Start of AVAILABLE DATA

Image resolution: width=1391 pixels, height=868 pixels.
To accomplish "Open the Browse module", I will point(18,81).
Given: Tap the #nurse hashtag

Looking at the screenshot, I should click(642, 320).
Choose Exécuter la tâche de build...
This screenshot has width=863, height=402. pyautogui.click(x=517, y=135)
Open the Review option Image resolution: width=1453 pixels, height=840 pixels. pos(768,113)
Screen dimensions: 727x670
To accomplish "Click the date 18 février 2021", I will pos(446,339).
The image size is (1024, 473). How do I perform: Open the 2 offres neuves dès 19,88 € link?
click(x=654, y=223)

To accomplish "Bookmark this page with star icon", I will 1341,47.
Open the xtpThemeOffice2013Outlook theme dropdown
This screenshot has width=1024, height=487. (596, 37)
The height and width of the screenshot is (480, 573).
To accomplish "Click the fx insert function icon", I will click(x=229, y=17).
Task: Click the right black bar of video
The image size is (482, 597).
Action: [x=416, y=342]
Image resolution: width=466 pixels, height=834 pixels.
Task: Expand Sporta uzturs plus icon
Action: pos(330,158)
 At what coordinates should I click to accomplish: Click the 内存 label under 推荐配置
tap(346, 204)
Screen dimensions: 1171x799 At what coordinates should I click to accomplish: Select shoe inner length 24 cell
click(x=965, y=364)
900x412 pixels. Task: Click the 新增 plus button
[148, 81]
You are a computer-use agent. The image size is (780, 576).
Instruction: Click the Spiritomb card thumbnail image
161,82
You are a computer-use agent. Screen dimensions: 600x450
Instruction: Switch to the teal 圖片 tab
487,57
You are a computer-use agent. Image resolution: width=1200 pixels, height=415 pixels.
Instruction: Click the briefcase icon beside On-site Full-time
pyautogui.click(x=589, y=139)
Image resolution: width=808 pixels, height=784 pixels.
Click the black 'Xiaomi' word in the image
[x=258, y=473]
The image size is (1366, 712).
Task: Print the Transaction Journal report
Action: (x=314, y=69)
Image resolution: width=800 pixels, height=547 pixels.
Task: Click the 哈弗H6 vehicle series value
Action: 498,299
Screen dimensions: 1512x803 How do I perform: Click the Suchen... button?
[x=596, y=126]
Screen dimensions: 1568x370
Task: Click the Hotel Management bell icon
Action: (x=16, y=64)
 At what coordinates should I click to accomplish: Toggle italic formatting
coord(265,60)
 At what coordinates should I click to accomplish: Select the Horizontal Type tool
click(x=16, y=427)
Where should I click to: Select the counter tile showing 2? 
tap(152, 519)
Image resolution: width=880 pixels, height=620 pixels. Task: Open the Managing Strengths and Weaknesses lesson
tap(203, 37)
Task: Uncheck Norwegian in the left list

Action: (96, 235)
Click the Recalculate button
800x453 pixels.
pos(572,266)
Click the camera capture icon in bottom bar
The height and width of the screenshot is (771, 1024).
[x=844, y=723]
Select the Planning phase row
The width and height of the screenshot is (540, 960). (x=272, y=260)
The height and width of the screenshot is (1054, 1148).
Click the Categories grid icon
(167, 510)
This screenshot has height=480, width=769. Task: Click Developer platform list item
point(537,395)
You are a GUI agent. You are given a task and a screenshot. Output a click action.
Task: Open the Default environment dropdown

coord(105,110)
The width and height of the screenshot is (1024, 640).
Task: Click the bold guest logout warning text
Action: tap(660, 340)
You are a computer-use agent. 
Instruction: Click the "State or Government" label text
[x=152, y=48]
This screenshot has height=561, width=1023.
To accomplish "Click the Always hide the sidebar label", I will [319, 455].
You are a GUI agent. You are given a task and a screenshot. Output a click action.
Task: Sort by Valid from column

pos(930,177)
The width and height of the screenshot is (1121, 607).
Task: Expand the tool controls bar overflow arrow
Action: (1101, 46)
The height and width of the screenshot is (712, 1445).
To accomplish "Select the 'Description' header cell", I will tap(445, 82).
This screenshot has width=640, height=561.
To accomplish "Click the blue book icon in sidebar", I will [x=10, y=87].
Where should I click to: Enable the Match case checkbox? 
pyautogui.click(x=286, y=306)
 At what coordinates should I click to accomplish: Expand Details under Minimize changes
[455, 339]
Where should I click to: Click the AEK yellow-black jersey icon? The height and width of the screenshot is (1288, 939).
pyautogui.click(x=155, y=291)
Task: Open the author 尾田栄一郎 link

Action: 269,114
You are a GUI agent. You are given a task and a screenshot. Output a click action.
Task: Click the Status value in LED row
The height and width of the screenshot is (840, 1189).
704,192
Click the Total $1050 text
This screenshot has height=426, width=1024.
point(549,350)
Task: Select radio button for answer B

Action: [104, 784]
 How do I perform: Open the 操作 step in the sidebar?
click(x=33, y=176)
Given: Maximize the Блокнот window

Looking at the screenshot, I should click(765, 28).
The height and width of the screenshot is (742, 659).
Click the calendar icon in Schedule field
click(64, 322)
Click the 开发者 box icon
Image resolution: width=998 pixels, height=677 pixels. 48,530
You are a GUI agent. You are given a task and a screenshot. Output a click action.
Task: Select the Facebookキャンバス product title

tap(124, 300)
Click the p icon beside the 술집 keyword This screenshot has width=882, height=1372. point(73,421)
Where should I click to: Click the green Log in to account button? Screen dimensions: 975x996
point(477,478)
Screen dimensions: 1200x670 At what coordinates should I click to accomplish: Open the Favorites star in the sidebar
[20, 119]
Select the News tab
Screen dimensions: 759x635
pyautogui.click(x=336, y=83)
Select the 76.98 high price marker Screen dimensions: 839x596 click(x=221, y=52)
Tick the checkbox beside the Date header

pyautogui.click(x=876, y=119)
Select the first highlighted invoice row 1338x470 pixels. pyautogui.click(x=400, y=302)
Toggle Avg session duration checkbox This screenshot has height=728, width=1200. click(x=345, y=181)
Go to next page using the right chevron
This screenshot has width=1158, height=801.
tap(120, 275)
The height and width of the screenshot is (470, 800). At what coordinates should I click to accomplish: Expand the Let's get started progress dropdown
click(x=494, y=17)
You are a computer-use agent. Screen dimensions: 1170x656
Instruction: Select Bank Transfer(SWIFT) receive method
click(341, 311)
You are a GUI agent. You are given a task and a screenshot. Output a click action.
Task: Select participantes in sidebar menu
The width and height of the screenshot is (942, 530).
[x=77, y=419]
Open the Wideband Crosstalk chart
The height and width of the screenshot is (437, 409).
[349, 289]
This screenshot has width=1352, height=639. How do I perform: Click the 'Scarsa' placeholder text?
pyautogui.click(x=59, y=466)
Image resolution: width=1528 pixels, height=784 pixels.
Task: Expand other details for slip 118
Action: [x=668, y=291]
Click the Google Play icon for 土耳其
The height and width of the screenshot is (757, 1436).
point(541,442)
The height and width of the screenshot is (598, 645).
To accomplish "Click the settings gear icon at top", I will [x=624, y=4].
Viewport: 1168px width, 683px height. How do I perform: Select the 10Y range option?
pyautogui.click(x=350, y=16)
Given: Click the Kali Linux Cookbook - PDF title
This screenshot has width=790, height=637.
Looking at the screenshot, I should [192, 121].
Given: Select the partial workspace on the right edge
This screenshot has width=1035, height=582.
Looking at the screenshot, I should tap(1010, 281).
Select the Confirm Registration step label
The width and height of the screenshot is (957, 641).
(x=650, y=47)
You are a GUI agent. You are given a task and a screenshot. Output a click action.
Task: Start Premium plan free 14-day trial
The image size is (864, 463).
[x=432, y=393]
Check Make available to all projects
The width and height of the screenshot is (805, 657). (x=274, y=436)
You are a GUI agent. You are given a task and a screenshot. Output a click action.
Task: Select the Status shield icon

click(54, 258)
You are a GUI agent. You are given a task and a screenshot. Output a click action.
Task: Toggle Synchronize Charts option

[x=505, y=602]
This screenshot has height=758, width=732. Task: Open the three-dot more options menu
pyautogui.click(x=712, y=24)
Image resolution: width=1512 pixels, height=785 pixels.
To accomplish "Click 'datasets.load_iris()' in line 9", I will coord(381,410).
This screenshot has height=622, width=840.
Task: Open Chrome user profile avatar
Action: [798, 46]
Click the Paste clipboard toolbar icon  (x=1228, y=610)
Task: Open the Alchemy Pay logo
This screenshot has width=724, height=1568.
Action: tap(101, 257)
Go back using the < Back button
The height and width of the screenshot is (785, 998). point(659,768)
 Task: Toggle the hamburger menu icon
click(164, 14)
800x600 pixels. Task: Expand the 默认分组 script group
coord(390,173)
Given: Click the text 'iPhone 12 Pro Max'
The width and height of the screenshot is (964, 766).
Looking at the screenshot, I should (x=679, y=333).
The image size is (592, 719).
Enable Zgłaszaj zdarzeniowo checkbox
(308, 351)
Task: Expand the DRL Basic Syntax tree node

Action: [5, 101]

End of AVAILABLE DATA

TASK BRIEF
Throughout the data above, count the lines in which the word "right" occurs; supply the number alone.

RESPONSE
3